Follow the links for the jcmd docs for things you can do while running, including getting early exports from JFR.

For the GC reporting, I use this:

wrapper.java.additional.3=-Xloggc:/var/log/ignition/javagc-%WRAPPER_TIME_YYYYMMDDHHIISS%.log
wrapper.java.additional.6=-XX:+PrintGCDetails

Adjust that file name pattern to suit your needs. As shown, you'll need to clean them out manually.

Thanks!
I've got a local gateway in our office I can play with to try and learn how to decipher the data.

Do you think that maybe there just isn't enough memory assigned? I can add quite a bit more to the gateway., I just don't want to go that route and just cover something else up.

To look at the files you get, you will want "JDK Mission Control" and/or "VisualVM". I like the latter for looking at HPROF dumps.

It's possible. I'd look at the GC details first. And if you get another crash after JFR is set up, look at that, too.
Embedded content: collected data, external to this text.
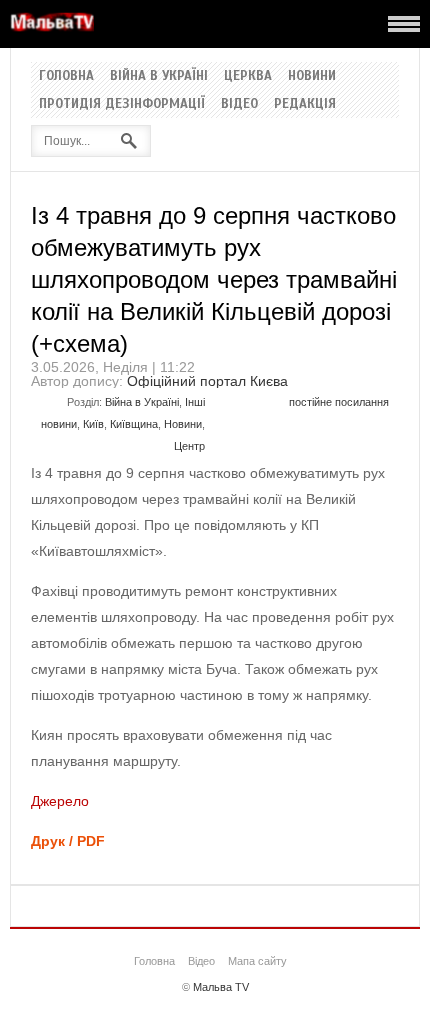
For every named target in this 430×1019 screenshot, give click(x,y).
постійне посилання (339, 402)
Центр (189, 446)
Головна (66, 76)
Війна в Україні (159, 76)
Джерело (60, 801)
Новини (312, 76)
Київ (93, 424)
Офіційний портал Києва (207, 381)
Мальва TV (221, 987)
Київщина (134, 424)
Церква (248, 76)
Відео (239, 104)
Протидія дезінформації (122, 104)
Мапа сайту (257, 961)
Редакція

Thanks. I also reached out to support to see if they have any ideas as well.

Any good tools for examining the GC logs?

The GC dumps are the HPROF "heap profile" files I mention above. The GC logs are just text files. I use grep to pick out the pauses.

Thanks.

Anything in particular I'm looking for the heap dumps? I finally got my local VM working correctly and VisualVM is working. I can dump the heaps and take a look locally. This isn't the same as the problem child, but at least I can get a bit of familiarity with what I'm seeing. And I can get familiar with the process as well.

When there's a memory leak, something usually sticks out like a sore thumb. I'm usually focused on my own stuff, looking at allocations by class.